С Пал Пальнем Бородиным я впервые встретился, когда тот от имени Ельцина прилетел на инаугурацию Президента Бурятии Потапова в 1993 году. В то время я был директором НИИ Генпрокуратуры, а Бурятия – моя родина, и я активно помогал Потапову. Бородин тоже жил до этого на Севере, в Якутии, поэтому в Бурятии его знали многие.
Когда я стал Генпрокурором, мы познакомились поближе. Наши отношения приобрели неформальный, практически дружеский характер. Конечно, в идеале Генпрокурор не должен был и не мог водить дружбу с управделами. Здесь можно привести в качестве примера одного из моих предшественников – Казанника, который, придя в Кремль, подчеркнуто не контактировал вне рабочего времени ни с кем, жил очень замкнуто и закрыто. В профессиональном плане он выбрал линию, которая была, наверное, правильной. Но в наших российских условиях она совершенно нереальна. Зачем искусственно создавать ситуацию, когда следует действовать, сообразуясь с реалиями, конечно, не преступая при этом рамки закона. Все правильно: существует прокурорская этика, которая предполагает достаточно замкнутый образ жизни, прокурорам вообще нежелательно много общаться. Но как это сделать, если ты официальное лицо, должен ходить по приемам и банкетам…
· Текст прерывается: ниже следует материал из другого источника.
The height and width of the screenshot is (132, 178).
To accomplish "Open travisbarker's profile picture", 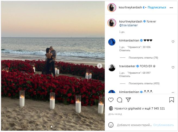I will coord(112,68).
Главное другое – алгоритм поведения. А он был у меня таков: я должен действовать во благо прокурорской системы, которую я возглавлял. А система эта работала в тяжелейших условиях: отсутствие финансирования и прочих ресурсов, мощный прессинг со стороны… Тем не менее никаких сбоев в ее работе я допустить не имел права. Бородин был очень важен для меня, как для руководителя, поскольку от него зависело решение многих жилищных, социальных и прочих вопросов сотрудников прокуратуры. Из федерального бюджета на строительство жилья для прокурорских работников не выделялось ни копейки, но жить-то людям надо. И мне приходилось просить его где-то ускорить процесс, где-то выделить жилье из специальных фондов.